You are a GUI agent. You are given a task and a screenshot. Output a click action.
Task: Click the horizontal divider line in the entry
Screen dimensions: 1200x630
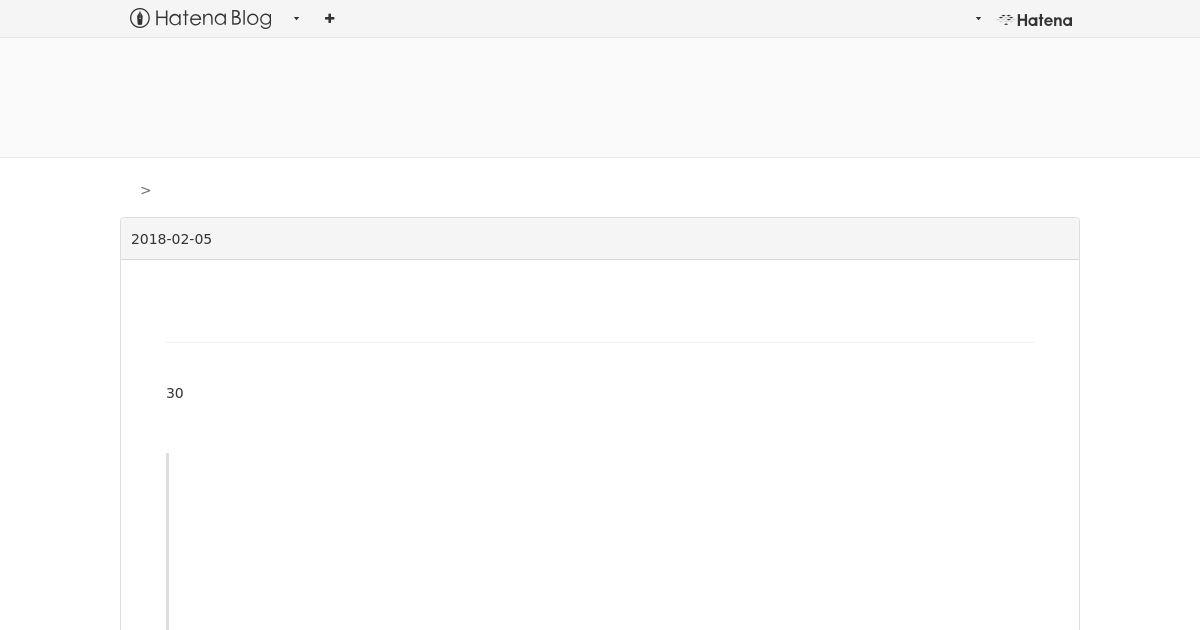[600, 342]
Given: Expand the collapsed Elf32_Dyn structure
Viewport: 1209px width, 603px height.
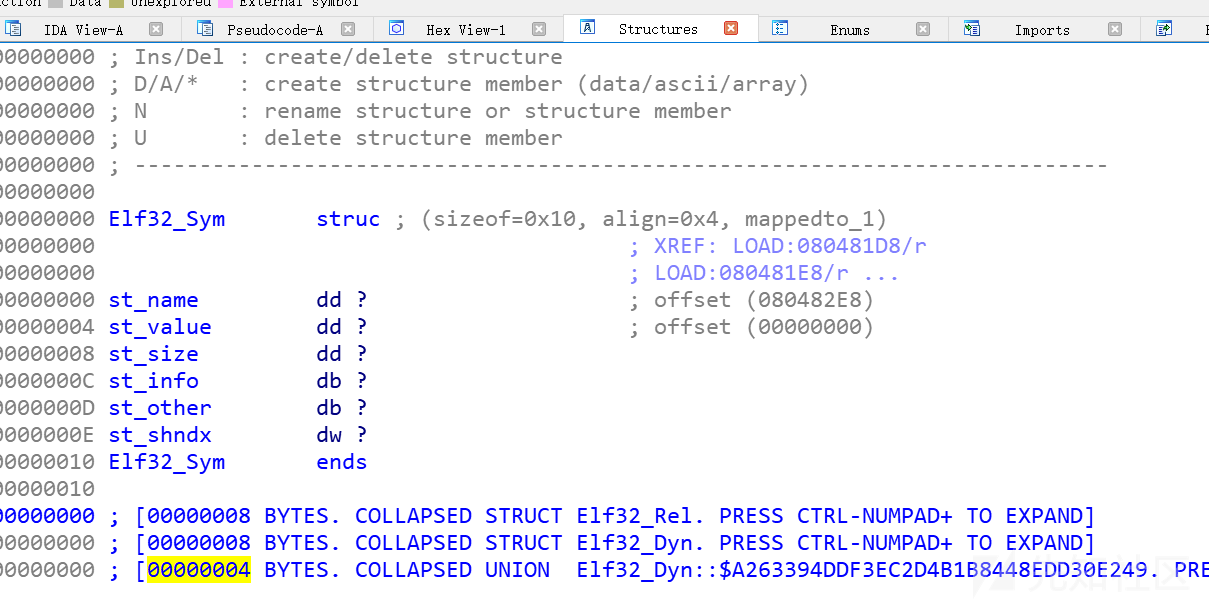Looking at the screenshot, I should [631, 542].
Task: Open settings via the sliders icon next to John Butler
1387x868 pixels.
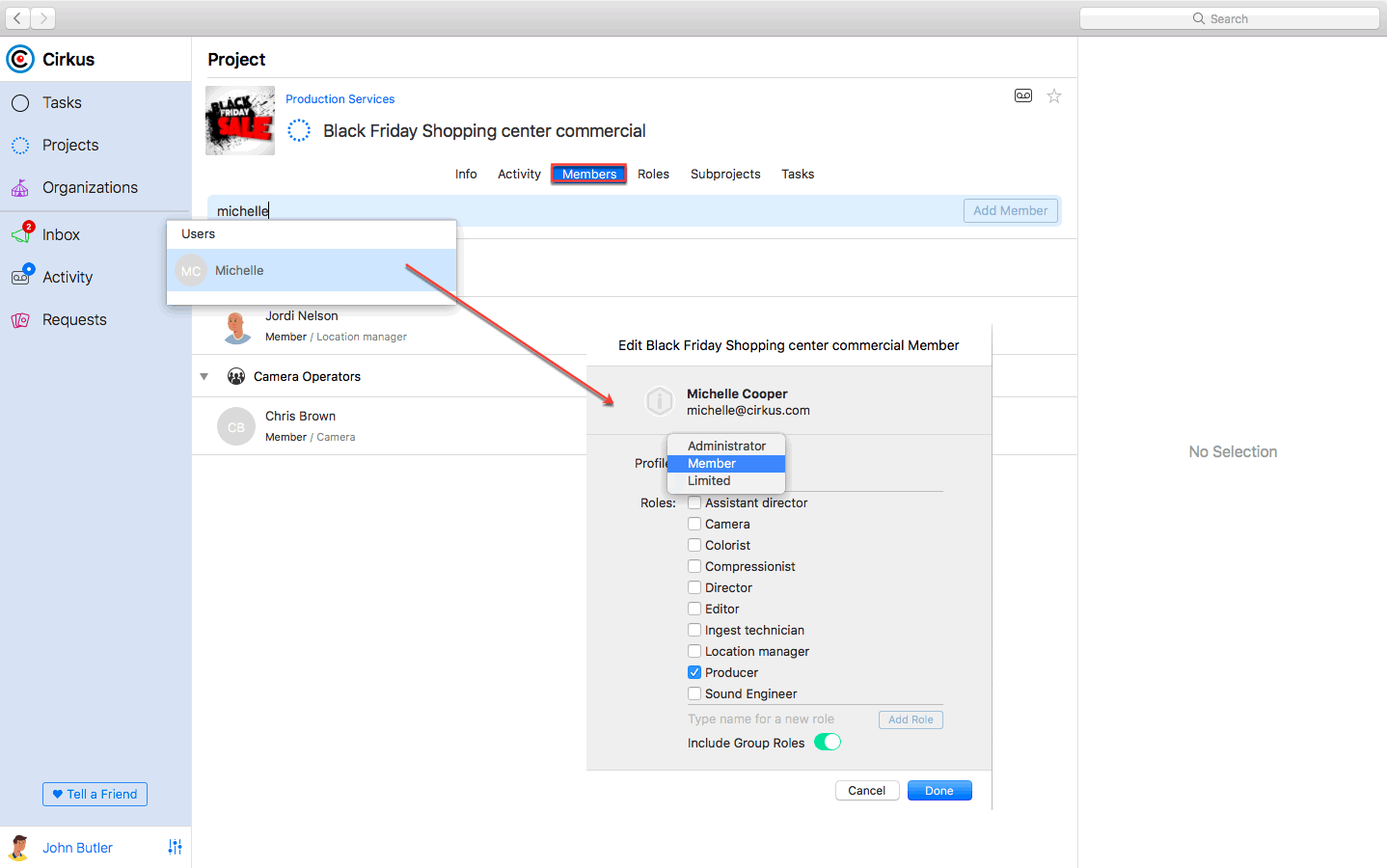Action: (175, 847)
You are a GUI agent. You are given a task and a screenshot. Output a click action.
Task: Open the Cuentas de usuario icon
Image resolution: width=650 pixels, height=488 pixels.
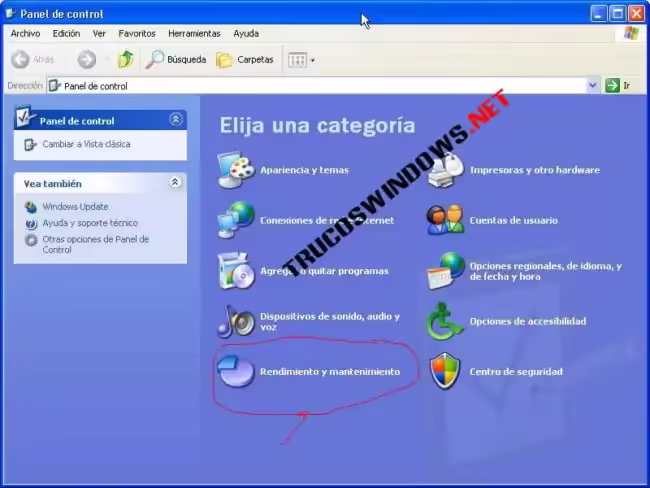[x=446, y=220]
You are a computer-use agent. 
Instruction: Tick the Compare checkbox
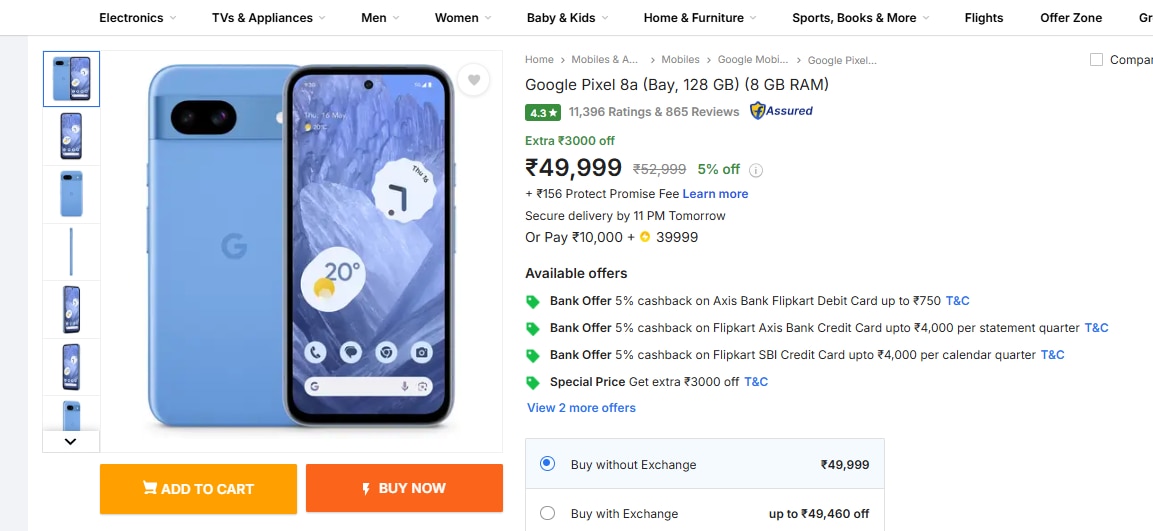coord(1096,60)
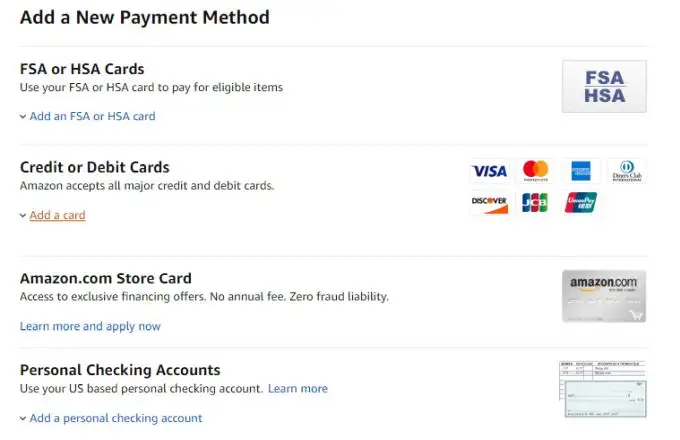Click the personal check illustration
Screen dimensions: 680x440
(604, 389)
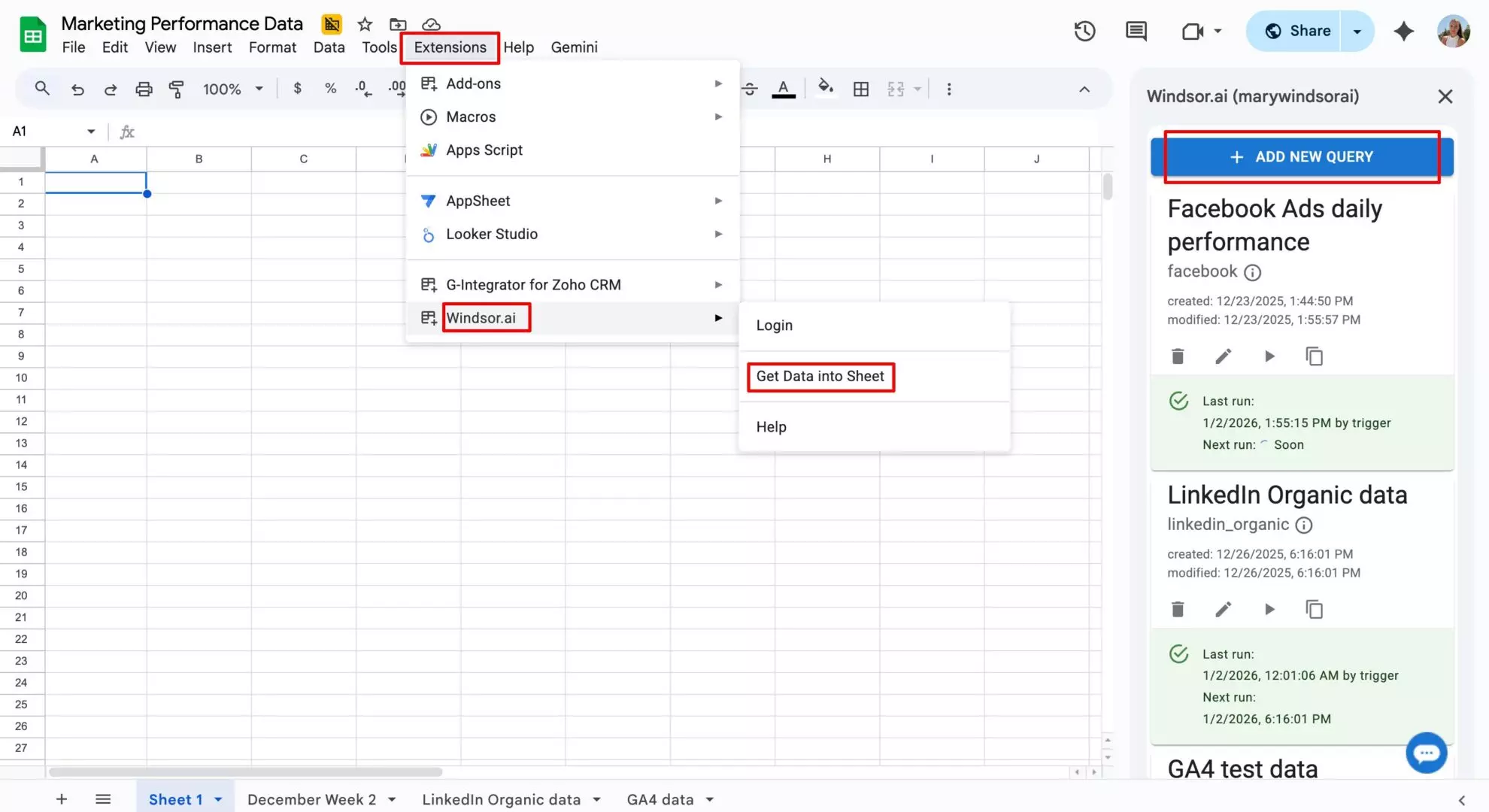This screenshot has width=1489, height=812.
Task: Open the 100% zoom dropdown
Action: [232, 88]
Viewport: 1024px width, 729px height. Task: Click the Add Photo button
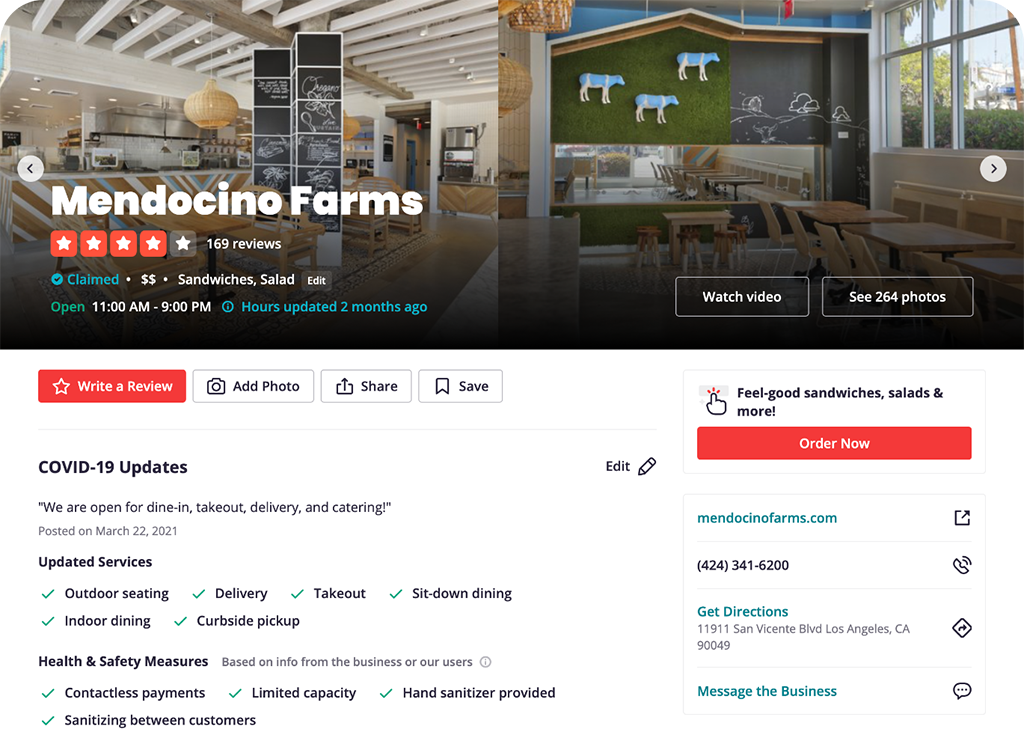253,386
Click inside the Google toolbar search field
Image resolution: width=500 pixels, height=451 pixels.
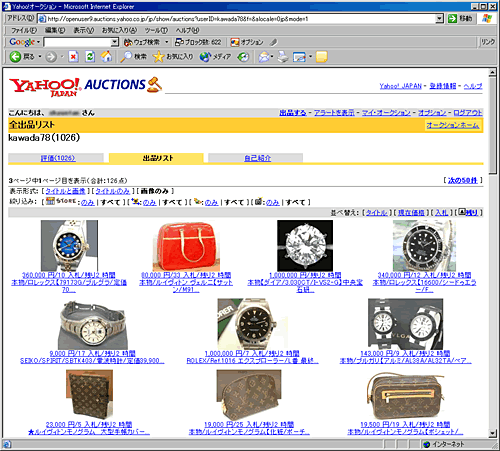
= = = = =
STATED PROBLEM: Identify each line of the items above that contains the string "Image", and copy those lines in full.

FULL SOLUTION:
Image resolution: width=650 pixels, height=488 pixels.
Image resolution: width=500 pixels, height=451 pixels.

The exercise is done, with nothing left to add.